А финальные титры возникают на фоне ночной дороги, по которой только что проехал тот самый грузовик…
Но базовое различие между двумя героями в том, что обреченная на гибель Сельма все же в состоянии осознать цену собственной жизни и смерти. А палач Мурадова, сохранив благообразный человеческий облик и явное психическое здоровье (!), не улавливает причинно-следственных связей и не задумывается о том, что лампадка-то на кухне упорно гаснет неспроста — добавляешь ты в нее масло или нет.
После экзекуции он опрокидывает положенный ему стакан водки. Покидая тюремную территорию, с явной жалостью в глазах смотрит на группу заключенных, вяло марширующих вдоль улицы. По приходе домой его охватывает — не экзистенциальная ли? — тошнота. Но и она отражается лишь на физическом самочувствии героя. Перед сном он составляет заявление и просит начальство… нет, совсем не об отставке, а о том, чтобы на время отпуска по лечению сына за ним сохранили его должность. Чтобы достигнуть окончательного опустошения, персонажу Мурадова, целиком и полностью зависящему от бескомпромиссной системы, остается изжить последние, уже не совсем человеческие рефлексы. Похоже, у него самоощущение жертвы (болезнь сына!), и официальная должность палача не в силах компенсировать его комплекс.
Наверное, режиссерский отказ от трактовки экранных событий должен быть понят как авторская позиция. Как передача права суждения и оценки зрителю. Но ведь любая интерпретация, по словам Сьюзен Зонтаг, — «это месть интеллекта искусству». А месть небеспричинна. Искусство всегда бьет первым. Ударные эпизоды «Змея», такие как экзекуция и манипуляции с телом казненного, не причиняют никакой боли.

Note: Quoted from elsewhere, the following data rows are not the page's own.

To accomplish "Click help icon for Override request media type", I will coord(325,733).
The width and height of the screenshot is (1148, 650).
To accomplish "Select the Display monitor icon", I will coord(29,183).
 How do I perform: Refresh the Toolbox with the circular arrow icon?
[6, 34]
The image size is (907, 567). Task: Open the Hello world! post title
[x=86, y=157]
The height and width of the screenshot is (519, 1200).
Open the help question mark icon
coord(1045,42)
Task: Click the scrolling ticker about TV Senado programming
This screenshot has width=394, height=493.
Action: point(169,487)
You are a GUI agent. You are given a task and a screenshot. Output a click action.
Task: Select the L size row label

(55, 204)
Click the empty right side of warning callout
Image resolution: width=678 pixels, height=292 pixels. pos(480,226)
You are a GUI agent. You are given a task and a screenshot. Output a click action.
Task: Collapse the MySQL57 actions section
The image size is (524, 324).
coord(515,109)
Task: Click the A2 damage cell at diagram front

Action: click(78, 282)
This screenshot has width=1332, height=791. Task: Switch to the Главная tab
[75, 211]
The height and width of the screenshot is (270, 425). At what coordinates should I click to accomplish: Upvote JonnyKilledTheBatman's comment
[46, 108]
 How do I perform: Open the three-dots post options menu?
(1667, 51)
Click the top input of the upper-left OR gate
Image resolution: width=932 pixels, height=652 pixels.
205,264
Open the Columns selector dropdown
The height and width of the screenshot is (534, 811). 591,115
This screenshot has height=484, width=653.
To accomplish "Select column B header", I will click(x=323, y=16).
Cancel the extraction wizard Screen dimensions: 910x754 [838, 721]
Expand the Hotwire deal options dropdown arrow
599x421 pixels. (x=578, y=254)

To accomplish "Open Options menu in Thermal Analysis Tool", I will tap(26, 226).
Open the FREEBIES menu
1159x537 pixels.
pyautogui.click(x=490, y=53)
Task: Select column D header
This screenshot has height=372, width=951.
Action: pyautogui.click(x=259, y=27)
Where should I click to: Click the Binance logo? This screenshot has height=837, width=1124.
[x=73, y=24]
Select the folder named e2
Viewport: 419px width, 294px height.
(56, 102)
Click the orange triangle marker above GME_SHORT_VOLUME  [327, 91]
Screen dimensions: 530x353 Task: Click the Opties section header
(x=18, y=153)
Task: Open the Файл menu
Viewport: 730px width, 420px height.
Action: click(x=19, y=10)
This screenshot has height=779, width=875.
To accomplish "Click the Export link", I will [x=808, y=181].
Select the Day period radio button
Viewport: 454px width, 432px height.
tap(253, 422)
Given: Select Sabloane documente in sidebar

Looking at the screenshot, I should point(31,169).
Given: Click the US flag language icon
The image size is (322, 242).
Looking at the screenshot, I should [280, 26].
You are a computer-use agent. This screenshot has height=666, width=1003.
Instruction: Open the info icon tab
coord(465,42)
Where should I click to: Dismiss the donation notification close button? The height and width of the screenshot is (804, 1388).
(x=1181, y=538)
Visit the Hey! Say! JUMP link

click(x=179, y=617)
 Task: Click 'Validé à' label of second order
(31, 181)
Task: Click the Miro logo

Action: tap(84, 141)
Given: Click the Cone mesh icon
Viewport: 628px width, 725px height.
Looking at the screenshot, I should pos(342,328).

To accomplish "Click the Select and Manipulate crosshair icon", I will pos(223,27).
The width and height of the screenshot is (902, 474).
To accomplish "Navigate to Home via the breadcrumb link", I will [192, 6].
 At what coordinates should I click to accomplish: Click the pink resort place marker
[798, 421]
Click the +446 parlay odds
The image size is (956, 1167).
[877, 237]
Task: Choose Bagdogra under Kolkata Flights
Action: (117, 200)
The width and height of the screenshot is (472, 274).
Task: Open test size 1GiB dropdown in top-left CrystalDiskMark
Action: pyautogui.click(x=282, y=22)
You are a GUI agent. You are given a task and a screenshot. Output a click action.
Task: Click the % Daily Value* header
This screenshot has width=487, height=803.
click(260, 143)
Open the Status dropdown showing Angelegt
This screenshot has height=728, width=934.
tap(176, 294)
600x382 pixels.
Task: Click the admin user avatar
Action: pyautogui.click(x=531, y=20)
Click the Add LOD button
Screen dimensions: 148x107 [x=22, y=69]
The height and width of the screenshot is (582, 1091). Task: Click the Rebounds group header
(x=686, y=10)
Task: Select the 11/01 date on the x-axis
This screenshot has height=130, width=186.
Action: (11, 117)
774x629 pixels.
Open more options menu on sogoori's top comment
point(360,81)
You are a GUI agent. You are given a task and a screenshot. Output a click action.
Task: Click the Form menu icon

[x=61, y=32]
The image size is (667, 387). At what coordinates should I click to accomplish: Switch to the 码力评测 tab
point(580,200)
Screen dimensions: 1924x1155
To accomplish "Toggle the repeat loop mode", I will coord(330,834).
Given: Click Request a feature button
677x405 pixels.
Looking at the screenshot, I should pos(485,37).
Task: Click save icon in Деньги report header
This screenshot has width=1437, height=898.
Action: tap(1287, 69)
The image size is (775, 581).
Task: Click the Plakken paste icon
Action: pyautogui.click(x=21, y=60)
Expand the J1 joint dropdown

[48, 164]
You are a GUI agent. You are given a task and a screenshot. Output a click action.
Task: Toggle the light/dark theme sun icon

«В 90-е годы в России… очень быстро происходило освоение мира анестезии — мира без боли. При этом в конце 90-х — я вижу это по западной литературе — начинается тоска по страданию. Оказывается, что только боль способна наделить существование неким смыслом»1.
Для нас, выработавших иммунитет к ужасающей реальности (а не только к фильмам ужасов, как это произошло в Штатах), ядовитое действие «Змея», исключающее, между прочим, какое-либо противоядие, какой-либо выход, не представляет никакой угрозы. Фильм абсолютно безопасен, а это свидетельствует о том, что мы воспринимаем картину Мурадова совершенно так же, как ее персонажи — окружающую их реальность. Как норму. Автор «Змея» знает о своих героях ровно столько, сколько каждый из них знает о самом себе. Во всяком случае, не больше. Подлинный ужас фильма в том, что Змей, который завелся в этом аду, пугает слишком предсказуемо, чтобы наконец-то заставить нас покинуть его территории.
1 Александр Иванов в беседе «Андрей Монастырский и историзация советского». — «Художественный журнал», 2002, № 1 (42).